**EXERCISE:** Look for "accomplish" in every line of the listing. Copy the lines that have it.

--- EXERCISE INPUT ---

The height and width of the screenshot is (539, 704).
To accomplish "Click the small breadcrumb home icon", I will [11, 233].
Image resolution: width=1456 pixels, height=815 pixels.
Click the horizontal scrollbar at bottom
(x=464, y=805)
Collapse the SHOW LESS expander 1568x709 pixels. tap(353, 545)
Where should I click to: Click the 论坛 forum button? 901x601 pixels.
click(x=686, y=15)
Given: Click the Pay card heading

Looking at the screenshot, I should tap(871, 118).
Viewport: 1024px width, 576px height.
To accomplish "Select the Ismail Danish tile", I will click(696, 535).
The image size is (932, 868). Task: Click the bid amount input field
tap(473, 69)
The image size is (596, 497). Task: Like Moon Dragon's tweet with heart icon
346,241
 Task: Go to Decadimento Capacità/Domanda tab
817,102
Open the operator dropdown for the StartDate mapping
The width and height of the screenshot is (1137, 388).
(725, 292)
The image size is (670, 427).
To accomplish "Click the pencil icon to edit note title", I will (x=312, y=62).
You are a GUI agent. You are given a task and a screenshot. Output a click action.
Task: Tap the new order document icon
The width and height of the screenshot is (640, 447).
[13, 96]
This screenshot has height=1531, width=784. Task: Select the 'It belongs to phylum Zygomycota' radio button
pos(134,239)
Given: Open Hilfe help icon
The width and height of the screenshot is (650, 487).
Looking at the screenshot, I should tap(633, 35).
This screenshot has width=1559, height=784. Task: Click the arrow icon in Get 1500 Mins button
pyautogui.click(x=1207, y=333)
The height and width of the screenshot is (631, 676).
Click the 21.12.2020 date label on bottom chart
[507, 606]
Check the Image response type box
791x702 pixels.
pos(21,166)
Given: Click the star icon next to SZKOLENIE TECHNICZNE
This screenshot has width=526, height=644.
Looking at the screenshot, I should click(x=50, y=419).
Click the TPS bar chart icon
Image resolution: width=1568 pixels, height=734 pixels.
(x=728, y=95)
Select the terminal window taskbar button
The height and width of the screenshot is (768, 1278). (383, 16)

---

**TASK ANSWER:**
To accomplish "Click the small breadcrumb home icon", I will [11, 233].
To accomplish "Select the Ismail Danish tile", I will click(696, 535).
To accomplish "Click the pencil icon to edit note title", I will (x=312, y=62).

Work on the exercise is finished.